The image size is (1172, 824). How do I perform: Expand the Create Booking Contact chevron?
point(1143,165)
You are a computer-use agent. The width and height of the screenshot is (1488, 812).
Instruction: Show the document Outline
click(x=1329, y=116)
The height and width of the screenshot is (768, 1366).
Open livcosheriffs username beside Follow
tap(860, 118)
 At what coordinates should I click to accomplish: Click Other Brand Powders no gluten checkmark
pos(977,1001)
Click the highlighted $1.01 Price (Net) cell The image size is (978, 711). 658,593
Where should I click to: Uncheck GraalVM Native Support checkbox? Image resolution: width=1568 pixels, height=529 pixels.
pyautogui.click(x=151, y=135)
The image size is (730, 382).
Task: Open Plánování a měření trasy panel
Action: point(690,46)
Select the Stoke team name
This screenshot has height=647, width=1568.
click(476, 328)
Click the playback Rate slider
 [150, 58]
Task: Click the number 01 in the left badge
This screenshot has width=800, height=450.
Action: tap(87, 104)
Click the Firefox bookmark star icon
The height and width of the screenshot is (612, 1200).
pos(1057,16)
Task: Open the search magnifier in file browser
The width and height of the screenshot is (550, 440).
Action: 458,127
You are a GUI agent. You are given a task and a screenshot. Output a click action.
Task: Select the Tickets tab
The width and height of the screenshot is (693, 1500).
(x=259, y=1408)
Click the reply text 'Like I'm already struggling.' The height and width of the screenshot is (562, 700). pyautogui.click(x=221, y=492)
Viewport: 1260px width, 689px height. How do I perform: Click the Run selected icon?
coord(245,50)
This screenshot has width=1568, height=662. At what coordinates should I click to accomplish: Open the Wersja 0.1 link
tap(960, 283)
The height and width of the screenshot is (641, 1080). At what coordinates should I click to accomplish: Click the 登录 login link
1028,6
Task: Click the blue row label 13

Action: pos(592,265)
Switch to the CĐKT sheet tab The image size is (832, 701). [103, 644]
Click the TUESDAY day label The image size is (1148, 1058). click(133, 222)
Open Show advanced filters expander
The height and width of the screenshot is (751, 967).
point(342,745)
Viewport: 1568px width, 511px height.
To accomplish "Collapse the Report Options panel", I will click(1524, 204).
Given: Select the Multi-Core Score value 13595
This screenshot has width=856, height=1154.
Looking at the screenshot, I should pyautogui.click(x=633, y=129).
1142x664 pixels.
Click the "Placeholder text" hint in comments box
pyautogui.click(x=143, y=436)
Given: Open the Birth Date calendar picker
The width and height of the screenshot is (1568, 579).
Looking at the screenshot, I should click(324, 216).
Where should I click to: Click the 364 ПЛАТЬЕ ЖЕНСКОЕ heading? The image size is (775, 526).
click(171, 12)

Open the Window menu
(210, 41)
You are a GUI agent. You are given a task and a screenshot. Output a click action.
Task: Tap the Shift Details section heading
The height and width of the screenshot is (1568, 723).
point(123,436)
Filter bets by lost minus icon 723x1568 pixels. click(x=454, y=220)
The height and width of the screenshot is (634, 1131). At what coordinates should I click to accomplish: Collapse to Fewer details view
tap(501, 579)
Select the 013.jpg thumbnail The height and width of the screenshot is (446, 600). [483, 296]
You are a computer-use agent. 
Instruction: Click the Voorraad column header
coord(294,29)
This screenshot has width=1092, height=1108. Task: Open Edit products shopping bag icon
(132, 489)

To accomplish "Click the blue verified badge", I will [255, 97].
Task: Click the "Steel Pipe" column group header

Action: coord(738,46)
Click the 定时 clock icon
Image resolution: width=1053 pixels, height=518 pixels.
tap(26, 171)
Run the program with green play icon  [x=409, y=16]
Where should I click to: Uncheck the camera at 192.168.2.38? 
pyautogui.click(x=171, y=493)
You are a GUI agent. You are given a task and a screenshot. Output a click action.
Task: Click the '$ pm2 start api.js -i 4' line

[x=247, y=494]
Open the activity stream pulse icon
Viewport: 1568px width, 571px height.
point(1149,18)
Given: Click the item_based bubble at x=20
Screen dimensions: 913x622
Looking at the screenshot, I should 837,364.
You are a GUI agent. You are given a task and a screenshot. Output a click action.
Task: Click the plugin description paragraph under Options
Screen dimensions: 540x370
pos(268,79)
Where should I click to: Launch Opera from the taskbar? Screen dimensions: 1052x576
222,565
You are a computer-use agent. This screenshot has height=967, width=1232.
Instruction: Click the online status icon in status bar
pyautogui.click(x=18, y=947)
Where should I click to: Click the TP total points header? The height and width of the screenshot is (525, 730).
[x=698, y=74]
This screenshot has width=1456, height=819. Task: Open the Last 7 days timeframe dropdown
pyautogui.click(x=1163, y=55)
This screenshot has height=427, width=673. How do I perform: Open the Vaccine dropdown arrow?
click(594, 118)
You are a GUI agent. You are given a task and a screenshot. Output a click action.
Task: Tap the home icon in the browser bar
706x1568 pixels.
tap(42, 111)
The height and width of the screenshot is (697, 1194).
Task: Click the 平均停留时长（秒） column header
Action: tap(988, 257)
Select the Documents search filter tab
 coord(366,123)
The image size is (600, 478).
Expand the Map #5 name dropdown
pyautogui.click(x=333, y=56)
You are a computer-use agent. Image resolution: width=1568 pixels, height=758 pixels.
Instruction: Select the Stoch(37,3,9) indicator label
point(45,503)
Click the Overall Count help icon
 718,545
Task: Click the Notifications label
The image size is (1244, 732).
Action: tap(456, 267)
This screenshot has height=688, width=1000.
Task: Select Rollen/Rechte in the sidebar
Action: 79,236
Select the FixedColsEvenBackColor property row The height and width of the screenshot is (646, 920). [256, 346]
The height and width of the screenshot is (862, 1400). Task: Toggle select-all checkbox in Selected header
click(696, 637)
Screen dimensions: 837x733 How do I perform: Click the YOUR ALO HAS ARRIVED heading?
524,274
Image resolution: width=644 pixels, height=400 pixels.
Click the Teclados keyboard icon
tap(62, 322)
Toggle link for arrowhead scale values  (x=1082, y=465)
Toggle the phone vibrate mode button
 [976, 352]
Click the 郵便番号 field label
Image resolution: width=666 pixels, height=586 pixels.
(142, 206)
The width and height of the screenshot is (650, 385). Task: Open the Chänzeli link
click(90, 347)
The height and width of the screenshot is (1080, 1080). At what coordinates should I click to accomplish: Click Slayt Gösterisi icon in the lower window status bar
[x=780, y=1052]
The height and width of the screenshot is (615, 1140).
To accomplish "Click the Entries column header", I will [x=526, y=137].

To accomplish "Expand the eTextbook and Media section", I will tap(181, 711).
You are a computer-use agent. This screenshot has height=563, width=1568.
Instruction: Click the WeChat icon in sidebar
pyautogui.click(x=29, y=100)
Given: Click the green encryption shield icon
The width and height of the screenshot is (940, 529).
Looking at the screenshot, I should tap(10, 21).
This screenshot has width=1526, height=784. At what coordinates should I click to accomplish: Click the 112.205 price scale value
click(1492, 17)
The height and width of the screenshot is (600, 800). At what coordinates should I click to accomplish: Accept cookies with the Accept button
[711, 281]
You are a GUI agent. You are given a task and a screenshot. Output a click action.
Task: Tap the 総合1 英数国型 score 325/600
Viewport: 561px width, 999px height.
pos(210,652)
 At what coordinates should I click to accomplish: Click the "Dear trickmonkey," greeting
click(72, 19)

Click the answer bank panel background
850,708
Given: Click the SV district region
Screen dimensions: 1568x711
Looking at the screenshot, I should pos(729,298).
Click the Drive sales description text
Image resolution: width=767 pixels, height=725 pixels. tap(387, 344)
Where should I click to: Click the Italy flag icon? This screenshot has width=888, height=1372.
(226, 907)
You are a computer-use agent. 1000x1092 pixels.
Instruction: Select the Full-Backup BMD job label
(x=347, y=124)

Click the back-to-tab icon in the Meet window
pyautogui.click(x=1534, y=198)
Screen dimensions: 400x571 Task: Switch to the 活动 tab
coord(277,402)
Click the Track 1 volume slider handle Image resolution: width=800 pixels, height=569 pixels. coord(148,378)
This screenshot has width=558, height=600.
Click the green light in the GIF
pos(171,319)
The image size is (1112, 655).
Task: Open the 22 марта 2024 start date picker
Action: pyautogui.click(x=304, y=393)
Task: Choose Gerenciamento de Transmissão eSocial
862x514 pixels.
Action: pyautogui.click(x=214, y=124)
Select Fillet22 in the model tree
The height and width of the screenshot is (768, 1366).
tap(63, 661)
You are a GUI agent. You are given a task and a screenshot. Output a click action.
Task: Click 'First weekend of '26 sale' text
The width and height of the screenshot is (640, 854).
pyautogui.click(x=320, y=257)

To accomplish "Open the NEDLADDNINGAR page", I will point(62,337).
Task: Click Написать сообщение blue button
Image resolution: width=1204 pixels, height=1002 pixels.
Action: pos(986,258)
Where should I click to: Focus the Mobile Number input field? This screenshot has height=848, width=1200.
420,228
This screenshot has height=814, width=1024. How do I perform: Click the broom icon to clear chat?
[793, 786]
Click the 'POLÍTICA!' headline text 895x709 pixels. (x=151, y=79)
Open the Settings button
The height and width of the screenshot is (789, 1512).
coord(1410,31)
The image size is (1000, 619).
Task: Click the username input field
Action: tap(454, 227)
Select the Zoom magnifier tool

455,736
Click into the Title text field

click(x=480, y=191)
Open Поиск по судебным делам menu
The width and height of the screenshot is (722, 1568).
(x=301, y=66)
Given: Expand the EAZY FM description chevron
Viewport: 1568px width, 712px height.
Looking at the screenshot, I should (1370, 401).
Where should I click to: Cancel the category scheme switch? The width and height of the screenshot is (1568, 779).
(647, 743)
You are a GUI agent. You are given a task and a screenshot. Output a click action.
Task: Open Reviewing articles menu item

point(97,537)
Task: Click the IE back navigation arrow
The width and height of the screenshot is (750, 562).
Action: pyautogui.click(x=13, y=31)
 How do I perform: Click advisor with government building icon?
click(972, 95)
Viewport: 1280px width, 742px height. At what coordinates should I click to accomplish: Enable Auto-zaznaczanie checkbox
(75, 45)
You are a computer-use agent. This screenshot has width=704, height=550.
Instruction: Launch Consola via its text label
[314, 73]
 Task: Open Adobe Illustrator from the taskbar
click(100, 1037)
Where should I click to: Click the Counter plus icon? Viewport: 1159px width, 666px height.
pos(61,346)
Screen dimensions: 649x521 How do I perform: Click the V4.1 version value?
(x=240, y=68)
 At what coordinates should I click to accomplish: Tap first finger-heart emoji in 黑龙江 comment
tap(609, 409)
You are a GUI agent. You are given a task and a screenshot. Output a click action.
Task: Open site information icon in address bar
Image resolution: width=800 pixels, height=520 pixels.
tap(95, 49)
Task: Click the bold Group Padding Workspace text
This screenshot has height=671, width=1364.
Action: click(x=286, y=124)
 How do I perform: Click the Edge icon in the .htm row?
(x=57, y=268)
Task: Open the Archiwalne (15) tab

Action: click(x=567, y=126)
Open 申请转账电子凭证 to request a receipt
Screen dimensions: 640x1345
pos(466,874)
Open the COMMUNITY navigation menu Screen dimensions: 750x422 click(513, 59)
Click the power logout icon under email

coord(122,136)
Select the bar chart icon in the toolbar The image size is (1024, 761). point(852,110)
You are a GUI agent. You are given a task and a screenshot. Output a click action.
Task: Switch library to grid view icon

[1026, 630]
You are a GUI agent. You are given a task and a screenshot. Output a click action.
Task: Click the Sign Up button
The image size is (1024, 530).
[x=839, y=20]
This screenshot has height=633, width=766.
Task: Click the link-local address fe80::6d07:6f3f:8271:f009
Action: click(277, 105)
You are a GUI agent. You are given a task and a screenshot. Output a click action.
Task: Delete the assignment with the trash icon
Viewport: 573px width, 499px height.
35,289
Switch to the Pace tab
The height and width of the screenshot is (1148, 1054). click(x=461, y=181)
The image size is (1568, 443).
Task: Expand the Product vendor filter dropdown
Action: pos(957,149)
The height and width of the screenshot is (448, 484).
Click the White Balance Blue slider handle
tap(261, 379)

****************************************

ASSIGNMENT
Give the number of lines in the listing above where the word "badge" appears, and nothing else.

COMPLETED TASK
2